Abstract
Background
With the development of the information age, an increasing number of patients are seeking information about related diseases on the Internet. In the medical field, several studies have confirmed that ChatGPT has great potential for use in medical education, generating imaging reports, and even providing clinical diagnosis and treatment decisions, but its ability to answer questions related to gallstones has not yet been reported in the literature.
Objective
The aim of this study was to evaluate the consistency and accuracy of ChatGPT-generated answers to clinical questions in cholelithiasis, compared to answers provided by clinical expert.
Methods
This study designs an answer task based on the clinical practice guidelines for cholelithiasis. The answers are presented in the form of keywords. The questions are categorized into general questions and professional questions. To evaluate the performance of ChatGPT and clinical expert answers, the study employs a modified matching scoring system, a keyword proportion evaluation system, and the DISCERN tool.
Results
ChatGPT often provides more keywords in its responses, but its accuracy is significantly lower than that of doctors (
Conclusions
Currently, ChatGPT performs similarly to clinical experts in answering general questions related to cholelithiasis. However, it cannot replace clinical experts in professional clinical decision-making. As ChatGPT's performance improves through deep learning, it is expected to become more useful and effective in the field of cholelithiasis. Nevertheless, in more specialized areas, careful attention and continuous evaluation will be necessary to ensure its accuracy, reliability, and safety in the medical field.
Introduction
Background
Cholelithiasis (Gallstone disease) is one of the most common digestive diseases worldwide, with an incidence of 6%–25% and an increasing trend.1,2 The main types of cholelithiasis are gallstones, common bile duct stones, and intrahepatic bile duct stones. The principal clinical manifestations include abdominal pain, nausea, vomiting, and jaundice, among which laparoscopic cholecystectomy is considered the gold standard for the treatment of gallstones. 3 For common bile duct stones and intrahepatic bile duct stones, individualized treatment is often tailored to the specific conditions of the patient.4–8
With the development of the information age, an increasing number of patients are seeking information about related diseases on the Internet. According to surveys, there are at least 6.75 million searches for health-related information on the web every day. 9 Recently, artificial intelligence (AI) has gained popularity in the medical field, and ChatGPT (Generative Pre-trained Transformer) is one of the most representative tools among them. 10 ChatGPT is a large language model (LLM) with 175 billion parameters that can answer questions and provide results and is widely used in several fields, 11 It may even replace internet searches. In the medical field, several studies have confirmed that ChatGPT has great potential for use in medical education, generating imaging reports, and even providing clinical diagnosis and treatment decisions.12,13T The results of Deng et al.'s study show that ChatGPT has excellent applicability in clinical applications of breast cancer. 14 Yeo et al. 15 have also demonstrated that ChatGPT can be an effective auxiliary tool for patients and doctors in cirrhosis and hepatocellular carcinoma. A growing body of research has proven that ChatGPT is capable of taking on medical tasks, but its ability to answer questions related to gallstones has not yet been reported in the literature. Moreover, we still question whether AI can replace clinical experts when it comes to answering more professional questions. This is essential to ensure patient safety.
The main objective of this study is to evaluate the potential of ChatGPT and clinical experts to differentiate between general and professional questions, using the recommendations from the clinical guidelines for cholelithiasis as standard answers.
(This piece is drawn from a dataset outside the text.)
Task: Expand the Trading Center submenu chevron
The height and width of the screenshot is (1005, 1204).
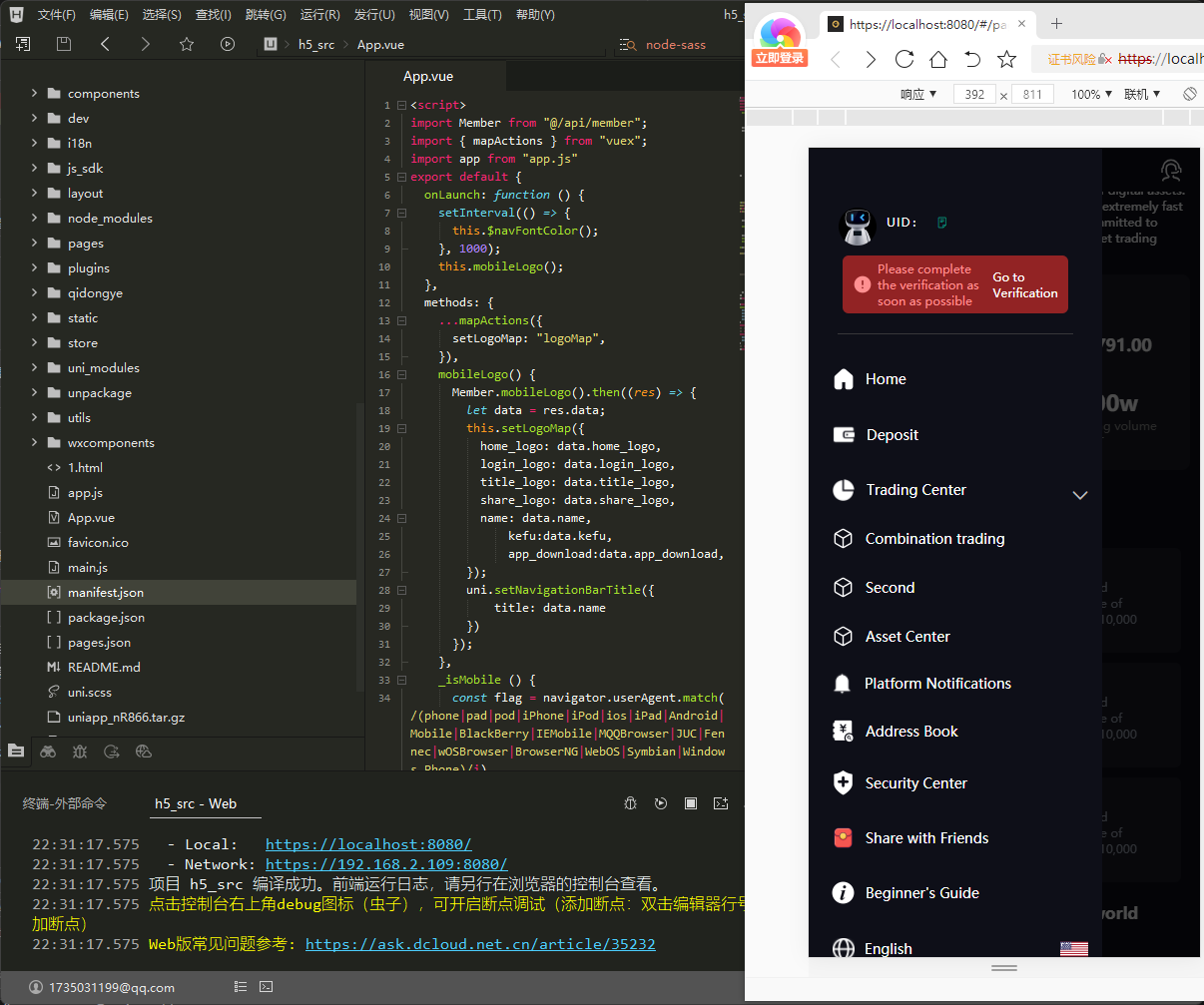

This evaluation aims to provide clear insights for patients with cholelithiasis and clinicians when utilizing ChatGPT, to understand the value and limitations of ChatGPT in clinical decision support. The secondary objective involves using the DISCERN tool to assess the quality of ChatGPT's responses to questions related to gallstones.
Methods
Ethics
This cross-sectional study was conducted at the Department of Hepato-Pancreato-biliary Surgery, People's Hospital of Leshan from April 27, 2024 to May 21, 2024. As no patients are involved in this study, approval from the ethics committee is not required.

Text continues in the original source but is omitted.